Deutschlands „Economy First“-Ansatz wurde auch in der Vergangenheit als Teil seiner kollektiven Arbeit betrachtet, die es den Deutschen gleichzeitig ermöglichte, ihre Gesellschaft zu verändern und ihr Land zum Motor Europas zu machen. Aber das scheint jetzt ein gewesen zu sein Ersatzpolitik — eine kompensatorische Politik, die historische Traumata vertuscht und moralische Verantwortung durch Business-as-usual ersetzt.

Seit dem Zusammenbruch der Sowjetunion hat Deutschland seinen osteuropäischen „Peripherien“ und insbesondere dem postsowjetischen Raum, wo die Ukraine lange Zeit als graue Pufferzone galt, über die die EU „zutiefst besorgt“ war, eine neokoloniale Optik aufgezwungen. Deutschland hat sich nicht viel Mühe gegeben, zwischen der Vergangenheit der ehemaligen Sowjetländer zu differenzieren. Noch bis vor kurzem wurde eine ukrainische Agenda in Deutschland oft mit einer russischen Perspektive „ausbalanciert“, um letztere keinesfalls auszuschließen.

Aber Wandel durch HändelDeutschlands Wandel durch Handel, war einfach ein maskirovka, eine Täuschung, die es deutschen Unternehmen ermöglicht hat, die ganze Zeit über Verbindungen zu ihren russischen Oligarchenkollegen aufrechtzuerhalten. Es hat dazu beigetragen, Bemühungen abzuwehren, Russlands internationale Verbrechen und seine Aggression gegen die Ukraine zu bekämpfen.
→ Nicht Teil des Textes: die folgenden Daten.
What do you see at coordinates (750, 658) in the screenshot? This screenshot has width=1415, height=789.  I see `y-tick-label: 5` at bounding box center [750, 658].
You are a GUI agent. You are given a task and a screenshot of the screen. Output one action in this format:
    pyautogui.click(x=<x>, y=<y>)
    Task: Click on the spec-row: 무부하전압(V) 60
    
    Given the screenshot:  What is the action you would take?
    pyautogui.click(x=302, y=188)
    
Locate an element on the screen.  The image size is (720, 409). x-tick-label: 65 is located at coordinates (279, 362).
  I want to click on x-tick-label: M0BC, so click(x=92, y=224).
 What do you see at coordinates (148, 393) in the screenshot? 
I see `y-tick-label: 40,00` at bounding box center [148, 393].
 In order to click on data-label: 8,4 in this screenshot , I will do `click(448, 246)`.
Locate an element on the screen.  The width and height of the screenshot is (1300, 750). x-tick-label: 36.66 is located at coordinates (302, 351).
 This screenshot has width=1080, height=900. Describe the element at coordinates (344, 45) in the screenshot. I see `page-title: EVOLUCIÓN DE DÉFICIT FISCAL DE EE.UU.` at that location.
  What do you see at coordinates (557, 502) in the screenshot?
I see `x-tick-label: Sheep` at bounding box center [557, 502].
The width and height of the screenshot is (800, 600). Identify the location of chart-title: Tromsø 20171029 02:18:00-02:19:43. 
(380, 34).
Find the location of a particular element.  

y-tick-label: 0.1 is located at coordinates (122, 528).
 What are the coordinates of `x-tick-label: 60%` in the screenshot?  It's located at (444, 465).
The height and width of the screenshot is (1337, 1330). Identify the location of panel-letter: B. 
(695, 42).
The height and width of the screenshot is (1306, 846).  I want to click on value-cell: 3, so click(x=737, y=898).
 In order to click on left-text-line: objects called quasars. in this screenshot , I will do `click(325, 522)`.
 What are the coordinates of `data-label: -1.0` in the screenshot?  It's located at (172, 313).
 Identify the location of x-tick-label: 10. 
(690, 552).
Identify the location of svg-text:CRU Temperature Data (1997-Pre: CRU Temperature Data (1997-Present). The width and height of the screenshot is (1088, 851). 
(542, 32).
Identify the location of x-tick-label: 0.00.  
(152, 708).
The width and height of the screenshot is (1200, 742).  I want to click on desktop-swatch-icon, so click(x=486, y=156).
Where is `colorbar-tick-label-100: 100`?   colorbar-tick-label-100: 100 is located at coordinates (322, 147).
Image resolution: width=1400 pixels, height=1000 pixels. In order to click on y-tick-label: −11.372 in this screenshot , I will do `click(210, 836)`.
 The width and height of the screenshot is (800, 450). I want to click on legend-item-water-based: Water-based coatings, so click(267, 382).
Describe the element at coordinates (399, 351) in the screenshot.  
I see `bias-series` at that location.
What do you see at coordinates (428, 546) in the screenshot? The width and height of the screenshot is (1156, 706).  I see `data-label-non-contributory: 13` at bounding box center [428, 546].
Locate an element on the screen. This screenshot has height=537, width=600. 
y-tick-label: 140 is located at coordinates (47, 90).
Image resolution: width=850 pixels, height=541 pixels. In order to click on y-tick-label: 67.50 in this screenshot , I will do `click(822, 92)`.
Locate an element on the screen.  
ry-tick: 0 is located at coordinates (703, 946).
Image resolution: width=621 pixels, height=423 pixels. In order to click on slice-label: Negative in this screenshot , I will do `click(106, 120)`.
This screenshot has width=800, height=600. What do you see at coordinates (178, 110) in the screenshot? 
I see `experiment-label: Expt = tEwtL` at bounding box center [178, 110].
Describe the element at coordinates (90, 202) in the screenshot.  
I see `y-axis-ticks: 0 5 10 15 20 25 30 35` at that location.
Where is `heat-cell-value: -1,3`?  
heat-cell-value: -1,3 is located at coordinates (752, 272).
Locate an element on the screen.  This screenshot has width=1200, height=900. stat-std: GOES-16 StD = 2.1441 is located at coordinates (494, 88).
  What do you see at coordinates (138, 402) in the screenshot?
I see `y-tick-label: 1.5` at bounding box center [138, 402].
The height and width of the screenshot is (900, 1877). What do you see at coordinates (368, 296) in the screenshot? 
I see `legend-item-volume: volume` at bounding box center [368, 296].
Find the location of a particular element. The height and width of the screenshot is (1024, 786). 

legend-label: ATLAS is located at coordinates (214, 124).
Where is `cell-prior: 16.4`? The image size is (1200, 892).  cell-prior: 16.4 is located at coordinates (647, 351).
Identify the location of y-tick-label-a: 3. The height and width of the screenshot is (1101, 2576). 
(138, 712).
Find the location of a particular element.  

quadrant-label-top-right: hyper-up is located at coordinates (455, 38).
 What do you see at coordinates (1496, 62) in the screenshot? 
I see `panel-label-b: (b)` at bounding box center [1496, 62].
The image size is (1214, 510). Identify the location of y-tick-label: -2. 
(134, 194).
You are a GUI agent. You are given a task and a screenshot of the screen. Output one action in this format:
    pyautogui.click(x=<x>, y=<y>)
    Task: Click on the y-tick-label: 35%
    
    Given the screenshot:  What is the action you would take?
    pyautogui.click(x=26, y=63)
Die Panzer, die Deutschland schickt, werden willkommen sein, aber sie werden nicht ausreichen. Historische Verantwortung verlangt heute, alles zu tun, damit Putin verliert. Das vereinte Europa und die freie Welt sind auf der Grundlage des Antinazismus entstanden. Wenn die politischen und wirtschaftlichen Grundlagen der aktuellen Variante des Faschismus intakt bleiben, werden wir bald keine gemeinsame Welt mehr haben, in der wir leben können.